- _WHAT IS REQUIRED_
Every record below should be printed exactly as given.

- _RECORDS SHOWN_
═══

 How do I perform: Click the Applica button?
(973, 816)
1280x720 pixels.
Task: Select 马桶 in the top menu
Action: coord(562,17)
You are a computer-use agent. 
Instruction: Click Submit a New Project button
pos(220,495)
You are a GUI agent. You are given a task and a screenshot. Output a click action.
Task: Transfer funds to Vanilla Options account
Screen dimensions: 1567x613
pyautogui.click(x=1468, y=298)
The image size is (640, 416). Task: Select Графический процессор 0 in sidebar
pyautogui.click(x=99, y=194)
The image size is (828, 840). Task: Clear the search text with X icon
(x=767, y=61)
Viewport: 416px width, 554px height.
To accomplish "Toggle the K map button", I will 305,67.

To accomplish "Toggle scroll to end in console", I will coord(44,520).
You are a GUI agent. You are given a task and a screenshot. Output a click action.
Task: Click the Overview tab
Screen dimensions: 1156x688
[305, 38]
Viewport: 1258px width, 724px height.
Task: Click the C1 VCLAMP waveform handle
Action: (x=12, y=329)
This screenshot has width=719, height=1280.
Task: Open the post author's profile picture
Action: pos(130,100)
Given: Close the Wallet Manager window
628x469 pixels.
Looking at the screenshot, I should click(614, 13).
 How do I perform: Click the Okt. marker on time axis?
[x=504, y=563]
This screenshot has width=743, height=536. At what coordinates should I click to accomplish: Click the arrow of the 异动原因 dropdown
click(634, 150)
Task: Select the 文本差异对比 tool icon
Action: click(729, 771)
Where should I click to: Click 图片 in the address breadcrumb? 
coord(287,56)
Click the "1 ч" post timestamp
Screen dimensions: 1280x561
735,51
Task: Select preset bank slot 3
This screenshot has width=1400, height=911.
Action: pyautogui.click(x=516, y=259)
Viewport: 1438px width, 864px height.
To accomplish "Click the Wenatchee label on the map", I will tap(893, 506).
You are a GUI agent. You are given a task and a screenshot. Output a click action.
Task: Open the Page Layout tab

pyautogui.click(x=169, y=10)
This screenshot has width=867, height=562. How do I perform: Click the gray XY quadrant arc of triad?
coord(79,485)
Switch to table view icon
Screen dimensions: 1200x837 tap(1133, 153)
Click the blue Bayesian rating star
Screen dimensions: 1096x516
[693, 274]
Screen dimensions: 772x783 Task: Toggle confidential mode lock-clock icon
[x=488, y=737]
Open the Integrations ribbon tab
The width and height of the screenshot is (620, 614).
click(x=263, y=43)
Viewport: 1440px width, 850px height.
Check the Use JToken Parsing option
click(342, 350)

═══

- _RESPONSE TO THE EXERCISE_
 How do I perform: Click the Applica button?
(973, 816)
1280x720 pixels.
Task: Select 马桶 in the top menu
Action: coord(562,17)
You are a computer-use agent. 
Instruction: Click Submit a New Project button
pos(220,495)
You are a GUI agent. You are given a task and a screenshot. Output a click action.
Task: Transfer funds to Vanilla Options account
Screen dimensions: 1567x613
pyautogui.click(x=1468, y=298)
The image size is (640, 416). Task: Select Графический процессор 0 in sidebar
pyautogui.click(x=99, y=194)
The image size is (828, 840). Task: Clear the search text with X icon
(x=767, y=61)
Viewport: 416px width, 554px height.
To accomplish "Toggle the K map button", I will 305,67.

To accomplish "Toggle scroll to end in console", I will coord(44,520).
You are a GUI agent. You are given a task and a screenshot. Output a click action.
Task: Click the Overview tab
Screen dimensions: 1156x688
[305, 38]
Viewport: 1258px width, 724px height.
Task: Click the C1 VCLAMP waveform handle
Action: (x=12, y=329)
This screenshot has width=719, height=1280.
Task: Open the post author's profile picture
Action: pos(130,100)
Given: Close the Wallet Manager window
628x469 pixels.
Looking at the screenshot, I should click(614, 13).
 How do I perform: Click the Okt. marker on time axis?
[x=504, y=563]
This screenshot has width=743, height=536. At what coordinates should I click to accomplish: Click the arrow of the 异动原因 dropdown
click(634, 150)
Task: Select the 文本差异对比 tool icon
Action: click(729, 771)
Where should I click to: Click 图片 in the address breadcrumb? 
coord(287,56)
Click the "1 ч" post timestamp
Screen dimensions: 1280x561
735,51
Task: Select preset bank slot 3
This screenshot has width=1400, height=911.
Action: pyautogui.click(x=516, y=259)
Viewport: 1438px width, 864px height.
To accomplish "Click the Wenatchee label on the map", I will tap(893, 506).
You are a GUI agent. You are given a task and a screenshot. Output a click action.
Task: Open the Page Layout tab

pyautogui.click(x=169, y=10)
This screenshot has width=867, height=562. How do I perform: Click the gray XY quadrant arc of triad?
coord(79,485)
Switch to table view icon
Screen dimensions: 1200x837 tap(1133, 153)
Click the blue Bayesian rating star
Screen dimensions: 1096x516
[693, 274]
Screen dimensions: 772x783 Task: Toggle confidential mode lock-clock icon
[x=488, y=737]
Open the Integrations ribbon tab
The width and height of the screenshot is (620, 614).
click(x=263, y=43)
Viewport: 1440px width, 850px height.
Check the Use JToken Parsing option
click(342, 350)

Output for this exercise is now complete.